## TASK DESCRIPTION
Write down exactly the lines of the records below, beginning with the first and ending with the line that includes "This screenshot has width=472, height=341.".

⟨

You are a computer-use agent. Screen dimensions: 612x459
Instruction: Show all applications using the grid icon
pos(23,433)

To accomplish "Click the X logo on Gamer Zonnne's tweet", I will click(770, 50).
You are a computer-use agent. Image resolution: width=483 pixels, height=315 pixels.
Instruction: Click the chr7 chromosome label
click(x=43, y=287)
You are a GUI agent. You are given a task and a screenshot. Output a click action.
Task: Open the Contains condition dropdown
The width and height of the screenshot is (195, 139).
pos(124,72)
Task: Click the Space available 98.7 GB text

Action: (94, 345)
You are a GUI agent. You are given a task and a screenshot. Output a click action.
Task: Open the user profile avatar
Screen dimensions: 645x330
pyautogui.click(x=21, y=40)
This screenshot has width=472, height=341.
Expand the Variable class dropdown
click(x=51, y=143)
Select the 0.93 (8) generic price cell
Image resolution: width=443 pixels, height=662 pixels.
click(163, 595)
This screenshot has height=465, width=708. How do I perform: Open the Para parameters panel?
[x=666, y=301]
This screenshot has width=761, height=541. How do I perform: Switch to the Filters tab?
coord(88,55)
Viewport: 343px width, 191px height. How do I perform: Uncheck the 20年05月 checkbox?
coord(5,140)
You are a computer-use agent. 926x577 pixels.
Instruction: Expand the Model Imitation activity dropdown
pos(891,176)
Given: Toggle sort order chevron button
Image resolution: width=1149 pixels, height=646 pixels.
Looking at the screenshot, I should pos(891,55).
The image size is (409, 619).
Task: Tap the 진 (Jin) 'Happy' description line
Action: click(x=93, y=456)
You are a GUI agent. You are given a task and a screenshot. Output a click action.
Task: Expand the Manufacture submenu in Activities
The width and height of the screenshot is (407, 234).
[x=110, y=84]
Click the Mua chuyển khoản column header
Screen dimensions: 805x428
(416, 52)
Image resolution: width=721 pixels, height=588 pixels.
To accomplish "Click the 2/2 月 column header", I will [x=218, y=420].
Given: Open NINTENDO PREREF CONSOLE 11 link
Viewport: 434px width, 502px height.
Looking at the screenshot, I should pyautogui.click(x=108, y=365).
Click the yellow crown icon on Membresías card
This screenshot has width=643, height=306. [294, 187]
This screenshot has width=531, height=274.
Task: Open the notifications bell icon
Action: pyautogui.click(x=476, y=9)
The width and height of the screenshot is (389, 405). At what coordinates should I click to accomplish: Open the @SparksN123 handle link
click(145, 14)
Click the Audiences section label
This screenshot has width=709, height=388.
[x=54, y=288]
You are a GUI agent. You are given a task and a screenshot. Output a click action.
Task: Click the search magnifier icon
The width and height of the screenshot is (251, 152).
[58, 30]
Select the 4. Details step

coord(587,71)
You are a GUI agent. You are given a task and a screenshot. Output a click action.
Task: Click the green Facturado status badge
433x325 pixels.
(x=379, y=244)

⟩

## FINAL ANSWER
You are a computer-use agent. Screen dimensions: 612x459
Instruction: Show all applications using the grid icon
pos(23,433)

To accomplish "Click the X logo on Gamer Zonnne's tweet", I will click(770, 50).
You are a computer-use agent. Image resolution: width=483 pixels, height=315 pixels.
Instruction: Click the chr7 chromosome label
click(x=43, y=287)
You are a GUI agent. You are given a task and a screenshot. Output a click action.
Task: Open the Contains condition dropdown
The width and height of the screenshot is (195, 139).
pos(124,72)
Task: Click the Space available 98.7 GB text

Action: (94, 345)
You are a GUI agent. You are given a task and a screenshot. Output a click action.
Task: Open the user profile avatar
Screen dimensions: 645x330
pyautogui.click(x=21, y=40)
This screenshot has width=472, height=341.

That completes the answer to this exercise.